→ TASK
Check every line in the listing below for "This". Copy the ones where it occurs.
:: INFORMATION SHOWN ::
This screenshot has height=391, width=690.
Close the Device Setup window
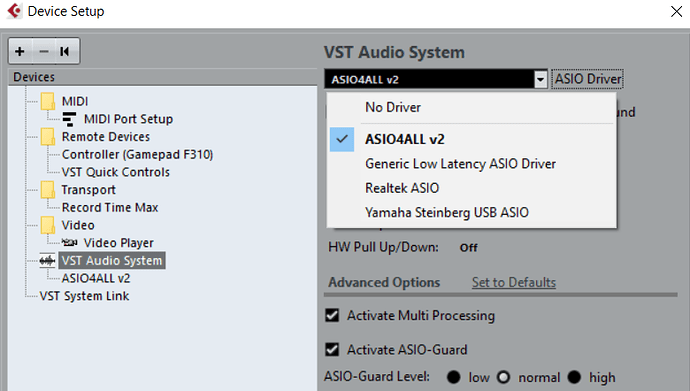pyautogui.click(x=676, y=11)
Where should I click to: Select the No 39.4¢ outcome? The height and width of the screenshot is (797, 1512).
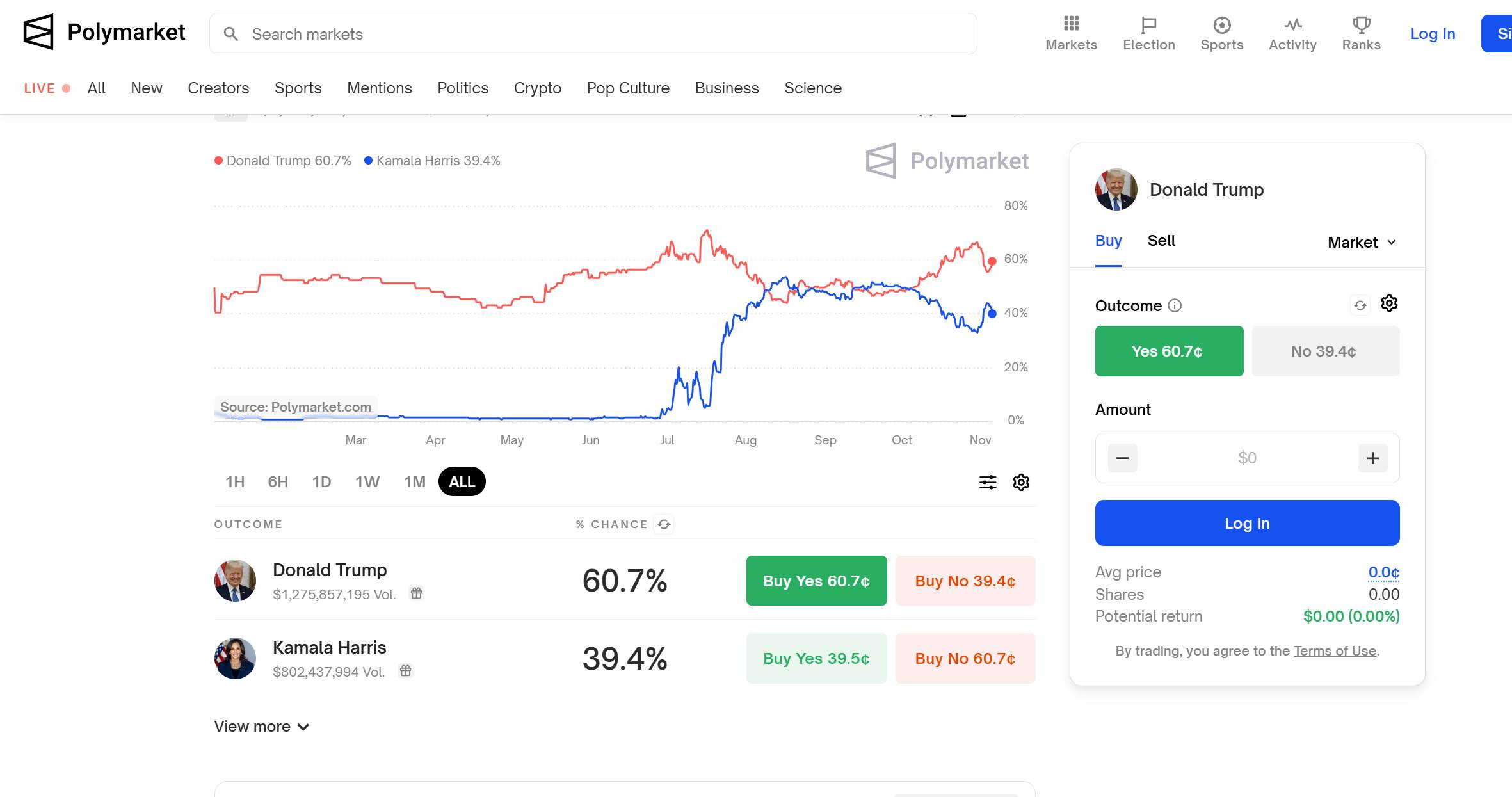(1325, 351)

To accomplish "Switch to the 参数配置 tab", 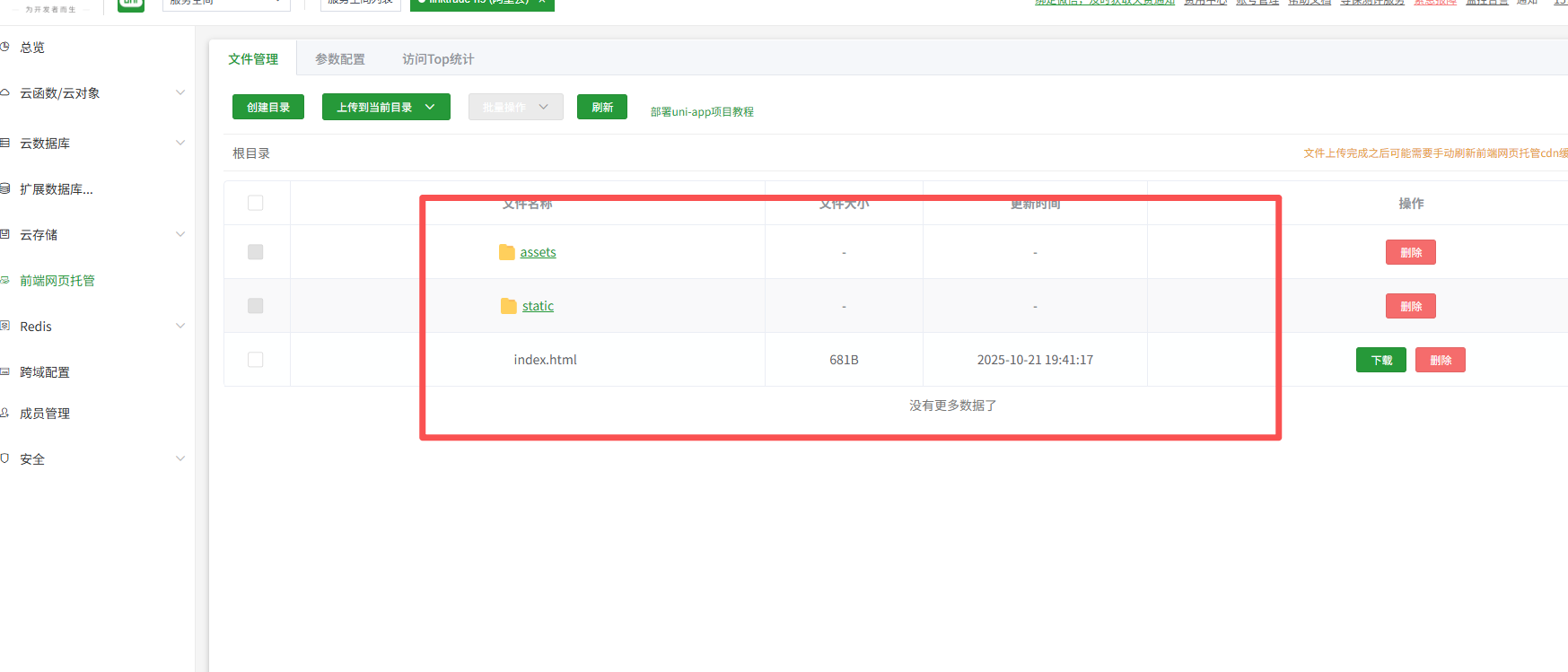I will (x=340, y=59).
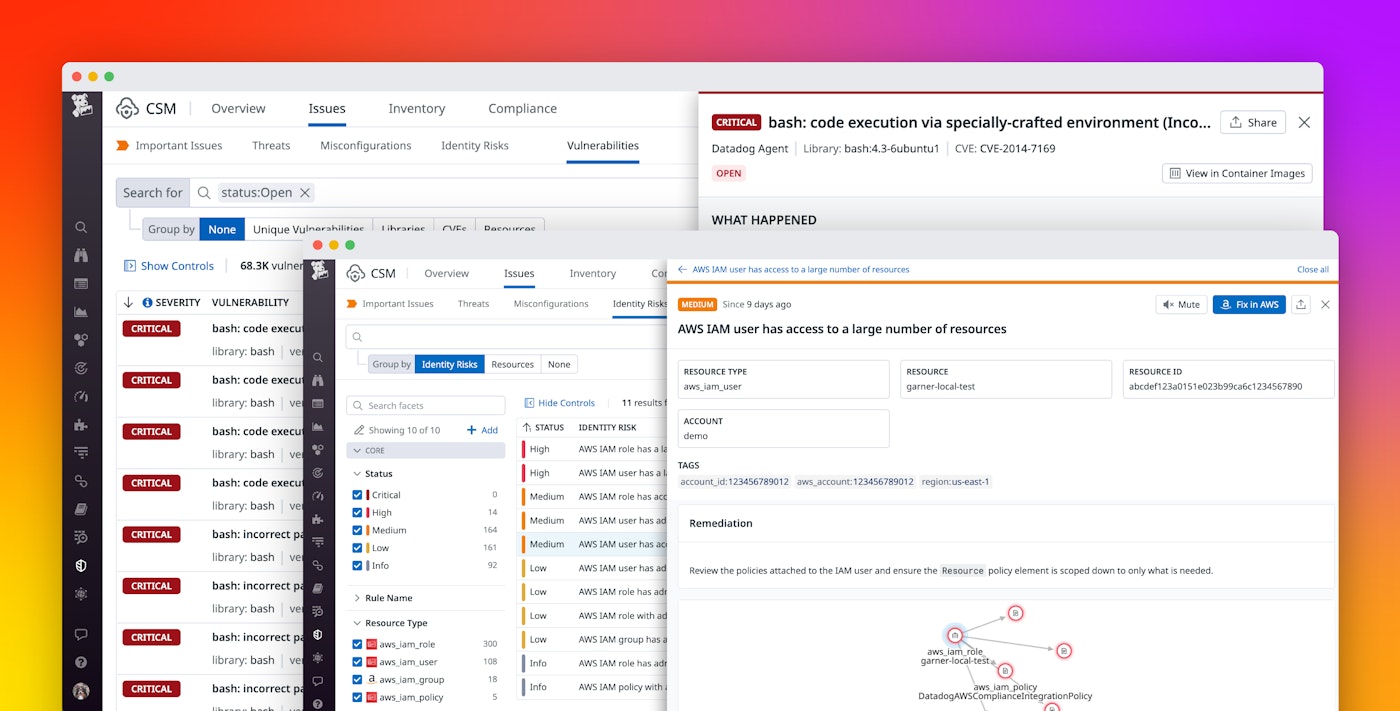
Task: Click the security shield icon in the sidebar
Action: 81,565
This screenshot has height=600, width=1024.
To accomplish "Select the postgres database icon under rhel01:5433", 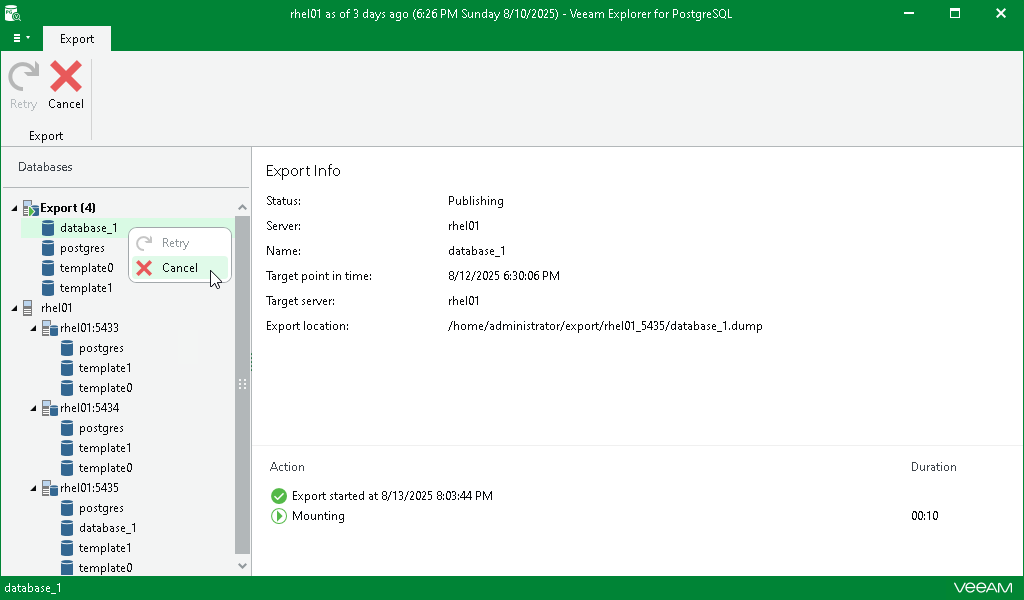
:::
→ RESPONSE
This screenshot has height=391, width=690.
This screenshot has height=600, width=1024.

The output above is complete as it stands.